Demucs Tutorial: Meta's AI Stem Separator — Complete Technical Guide (2026)
Demucs is the AI model powering most professional stem separation tools today — including StemSplit. This guide covers everything from installation to architecture to training custom models, written for both curious musicians and ML engineers.
TL;DR: Demucs is a hybrid transformer model by Meta AI that separates audio into vocals, drums, bass, and other instruments. Install with pip install -U demucs, run with demucs your_song.mp3, and get studio-quality stems in minutes. For best results, use the htdemucs_ft model with GPU acceleration.
What Is Demucs?
Demucs (Deep Extractor for Music Sources) is an open-source AI model developed by Meta AI Research for music source separation. It takes a mixed audio track and outputs isolated stems — typically vocals, drums, bass, and "other" (everything else).

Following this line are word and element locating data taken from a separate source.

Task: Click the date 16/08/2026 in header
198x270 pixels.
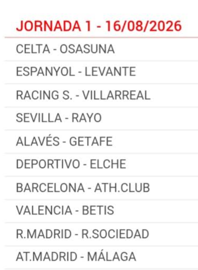Action: 143,26
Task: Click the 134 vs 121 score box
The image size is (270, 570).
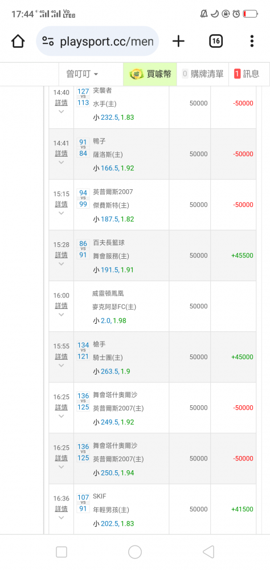Action: click(83, 351)
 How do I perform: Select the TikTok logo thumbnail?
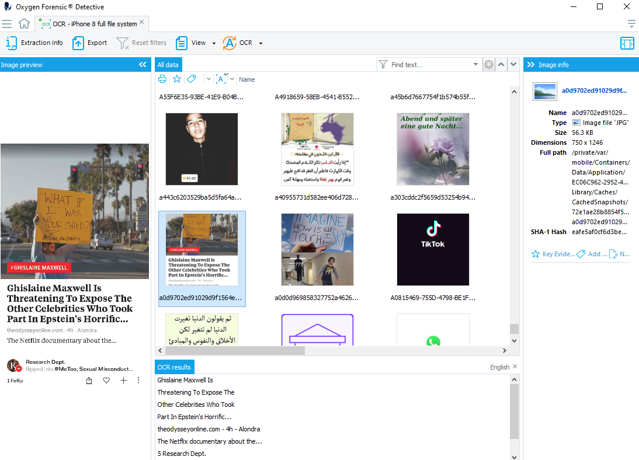coord(433,249)
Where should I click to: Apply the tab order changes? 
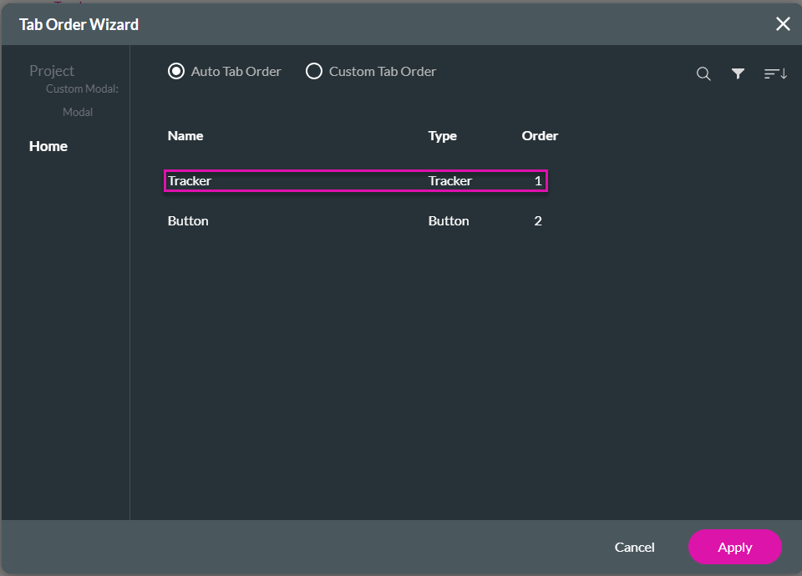coord(734,548)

What makes Demucs significant:
- State-of-the-art quality: Achieves an SDR (Signal-to-Distortion Ratio) of 9.20 dB on the MUSDB18-HQ benchmark — higher than any previous model
- Waveform-based processing: Works directly on raw audio, not just spectrograms, preserving phase information
- Open source: MIT licensed, free for commercial and personal use
- Battle-tested: Powers most professional stem separation services
The latest version, Hybrid Transformer Demucs (HTDemucs), represents the fourth major iteration and combines the best of both time-domain and frequency-domain processing.
The Evolution: v1 → v4
Understanding Demucs's evolution helps explain why it works so well.
Demucs v1 (2019)
The original Demucs introduced a U-Net architecture operating directly on waveforms — a departure from spectrogram-only methods. Key innovations:
- Gated Linear Units (GLUs) for activation
- Bidirectional LSTM between encoder and decoder
- Skip connections from encoder to decoder layers
Architecture: Pure waveform U-Net with BiLSTM
SDR: ~6.3 dB on MUSDB18
Innovation: First competitive waveform-only model
Demucs v2 (2020)
Improved depth and training:
- Deeper encoder/decoder (6 layers → 7 layers)
- Better weight initialization
- Data augmentation improvements
SDR: ~6.8 dB on MUSDB18
Innovation: Proved waveform models could compete with spectrogram methods
Demucs v3 / Hybrid Demucs (2021)
The breakthrough: combining spectrogram and waveform processing:
- Dual U-Net architecture (one for time domain, one for frequency domain)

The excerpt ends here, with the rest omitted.